# Record set
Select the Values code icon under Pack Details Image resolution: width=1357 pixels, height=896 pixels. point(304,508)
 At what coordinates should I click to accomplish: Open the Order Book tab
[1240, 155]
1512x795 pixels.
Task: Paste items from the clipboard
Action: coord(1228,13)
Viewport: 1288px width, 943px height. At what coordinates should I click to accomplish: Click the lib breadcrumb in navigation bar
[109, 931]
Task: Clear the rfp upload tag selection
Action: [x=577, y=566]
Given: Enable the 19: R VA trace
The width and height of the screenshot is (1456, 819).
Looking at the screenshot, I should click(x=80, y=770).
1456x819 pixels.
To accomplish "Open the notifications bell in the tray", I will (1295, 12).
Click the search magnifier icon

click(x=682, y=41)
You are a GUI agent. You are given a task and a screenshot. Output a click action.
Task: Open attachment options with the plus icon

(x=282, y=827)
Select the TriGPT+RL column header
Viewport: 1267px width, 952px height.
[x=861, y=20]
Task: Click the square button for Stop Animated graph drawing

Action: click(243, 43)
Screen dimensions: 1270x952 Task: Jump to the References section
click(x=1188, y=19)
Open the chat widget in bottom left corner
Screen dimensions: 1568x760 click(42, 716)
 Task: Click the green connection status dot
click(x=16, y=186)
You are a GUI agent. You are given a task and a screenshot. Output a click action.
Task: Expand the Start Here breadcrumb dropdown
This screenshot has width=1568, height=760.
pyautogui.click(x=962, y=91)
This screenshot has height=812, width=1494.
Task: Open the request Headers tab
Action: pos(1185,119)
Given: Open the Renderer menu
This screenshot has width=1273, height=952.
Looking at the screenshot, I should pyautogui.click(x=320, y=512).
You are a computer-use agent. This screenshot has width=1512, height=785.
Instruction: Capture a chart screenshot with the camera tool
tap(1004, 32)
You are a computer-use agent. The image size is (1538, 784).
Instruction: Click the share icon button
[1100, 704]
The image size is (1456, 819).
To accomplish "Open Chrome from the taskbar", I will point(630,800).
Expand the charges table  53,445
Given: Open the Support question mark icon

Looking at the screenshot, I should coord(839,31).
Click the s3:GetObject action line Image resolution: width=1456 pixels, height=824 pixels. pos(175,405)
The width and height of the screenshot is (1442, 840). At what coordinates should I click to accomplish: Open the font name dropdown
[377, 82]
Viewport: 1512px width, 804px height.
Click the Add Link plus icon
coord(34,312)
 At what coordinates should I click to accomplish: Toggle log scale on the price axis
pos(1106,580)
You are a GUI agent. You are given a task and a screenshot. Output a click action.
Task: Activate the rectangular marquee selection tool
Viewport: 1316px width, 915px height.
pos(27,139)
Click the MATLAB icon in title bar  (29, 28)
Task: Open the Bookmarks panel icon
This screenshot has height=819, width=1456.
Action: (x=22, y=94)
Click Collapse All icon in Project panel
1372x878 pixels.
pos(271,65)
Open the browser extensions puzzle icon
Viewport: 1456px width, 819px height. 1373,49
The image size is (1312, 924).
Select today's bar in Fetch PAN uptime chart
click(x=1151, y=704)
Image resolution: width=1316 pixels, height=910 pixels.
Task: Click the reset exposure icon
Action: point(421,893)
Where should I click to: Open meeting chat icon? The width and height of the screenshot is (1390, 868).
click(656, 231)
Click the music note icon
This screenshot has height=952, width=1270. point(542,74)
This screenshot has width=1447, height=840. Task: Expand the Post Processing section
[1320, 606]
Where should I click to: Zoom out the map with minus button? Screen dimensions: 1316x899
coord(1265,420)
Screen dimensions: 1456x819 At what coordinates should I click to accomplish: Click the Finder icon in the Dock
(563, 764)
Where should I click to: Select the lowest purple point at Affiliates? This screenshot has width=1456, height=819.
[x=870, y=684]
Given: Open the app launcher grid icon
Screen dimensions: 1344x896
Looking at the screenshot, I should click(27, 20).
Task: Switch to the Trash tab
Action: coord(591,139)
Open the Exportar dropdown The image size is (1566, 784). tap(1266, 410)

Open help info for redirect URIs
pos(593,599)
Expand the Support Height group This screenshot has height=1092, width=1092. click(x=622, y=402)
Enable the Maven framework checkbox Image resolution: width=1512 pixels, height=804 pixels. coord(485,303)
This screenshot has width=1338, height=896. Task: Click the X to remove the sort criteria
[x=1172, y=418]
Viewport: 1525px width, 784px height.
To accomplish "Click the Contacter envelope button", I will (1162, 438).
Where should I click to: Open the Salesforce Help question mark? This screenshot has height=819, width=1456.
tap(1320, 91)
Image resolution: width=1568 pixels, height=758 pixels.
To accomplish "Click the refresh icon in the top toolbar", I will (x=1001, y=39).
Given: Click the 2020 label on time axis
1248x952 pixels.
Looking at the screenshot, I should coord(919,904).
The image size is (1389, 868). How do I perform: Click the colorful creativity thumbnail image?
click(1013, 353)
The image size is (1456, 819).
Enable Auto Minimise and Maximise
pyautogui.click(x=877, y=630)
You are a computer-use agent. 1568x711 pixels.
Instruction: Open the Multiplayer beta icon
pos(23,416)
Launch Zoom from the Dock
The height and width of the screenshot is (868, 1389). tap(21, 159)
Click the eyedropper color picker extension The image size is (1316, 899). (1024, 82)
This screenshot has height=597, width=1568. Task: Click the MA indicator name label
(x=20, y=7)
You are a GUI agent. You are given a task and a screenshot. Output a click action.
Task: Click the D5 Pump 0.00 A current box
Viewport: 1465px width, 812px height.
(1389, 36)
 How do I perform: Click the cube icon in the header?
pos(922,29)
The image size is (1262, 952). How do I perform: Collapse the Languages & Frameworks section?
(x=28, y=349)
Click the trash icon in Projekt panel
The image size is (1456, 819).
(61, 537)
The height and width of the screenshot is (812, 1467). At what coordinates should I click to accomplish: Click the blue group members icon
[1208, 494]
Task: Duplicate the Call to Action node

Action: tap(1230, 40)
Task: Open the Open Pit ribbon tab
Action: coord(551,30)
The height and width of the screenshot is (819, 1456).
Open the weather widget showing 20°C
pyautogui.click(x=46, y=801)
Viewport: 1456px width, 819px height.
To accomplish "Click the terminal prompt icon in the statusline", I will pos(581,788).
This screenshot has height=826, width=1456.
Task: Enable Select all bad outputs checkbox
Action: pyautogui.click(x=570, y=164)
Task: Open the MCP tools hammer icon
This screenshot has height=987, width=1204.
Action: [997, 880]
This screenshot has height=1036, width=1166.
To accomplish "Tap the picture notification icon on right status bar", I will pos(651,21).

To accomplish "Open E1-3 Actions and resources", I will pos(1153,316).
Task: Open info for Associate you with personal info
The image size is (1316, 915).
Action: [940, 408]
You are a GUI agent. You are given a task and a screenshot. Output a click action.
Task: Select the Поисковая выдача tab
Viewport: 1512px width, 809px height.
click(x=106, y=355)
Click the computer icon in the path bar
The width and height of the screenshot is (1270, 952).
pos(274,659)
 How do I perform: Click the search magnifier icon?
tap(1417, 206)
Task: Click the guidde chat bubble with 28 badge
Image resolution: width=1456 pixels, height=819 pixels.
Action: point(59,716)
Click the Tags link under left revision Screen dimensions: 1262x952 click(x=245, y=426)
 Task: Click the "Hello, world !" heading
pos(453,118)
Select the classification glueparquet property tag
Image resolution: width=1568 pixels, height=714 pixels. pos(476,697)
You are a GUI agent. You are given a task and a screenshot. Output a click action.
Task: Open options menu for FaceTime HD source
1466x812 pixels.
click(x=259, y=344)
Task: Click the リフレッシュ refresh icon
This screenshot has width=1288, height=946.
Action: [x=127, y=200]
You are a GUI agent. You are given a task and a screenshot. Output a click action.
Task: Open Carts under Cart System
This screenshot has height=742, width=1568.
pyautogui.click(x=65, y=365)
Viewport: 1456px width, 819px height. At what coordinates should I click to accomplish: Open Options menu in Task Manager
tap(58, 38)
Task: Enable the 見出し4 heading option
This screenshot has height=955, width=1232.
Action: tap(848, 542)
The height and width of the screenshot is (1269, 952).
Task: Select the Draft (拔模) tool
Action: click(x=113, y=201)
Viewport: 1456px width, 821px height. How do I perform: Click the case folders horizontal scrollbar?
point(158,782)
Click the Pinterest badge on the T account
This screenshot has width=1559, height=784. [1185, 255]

# Task description
Would you quote everything above from the line containing "This screenshot has width=1568, height=760." down to the line containing "You are a computer-use agent. The"? Include both of those lines and nothing else.

# Exercise answer
This screenshot has width=1568, height=760.
pyautogui.click(x=962, y=91)
This screenshot has height=812, width=1494.
Task: Open the request Headers tab
Action: pos(1185,119)
Given: Open the Renderer menu
This screenshot has width=1273, height=952.
Looking at the screenshot, I should pyautogui.click(x=320, y=512).
You are a computer-use agent. This screenshot has width=1512, height=785.
Instruction: Capture a chart screenshot with the camera tool
tap(1004, 32)
You are a computer-use agent. The image size is (1538, 784).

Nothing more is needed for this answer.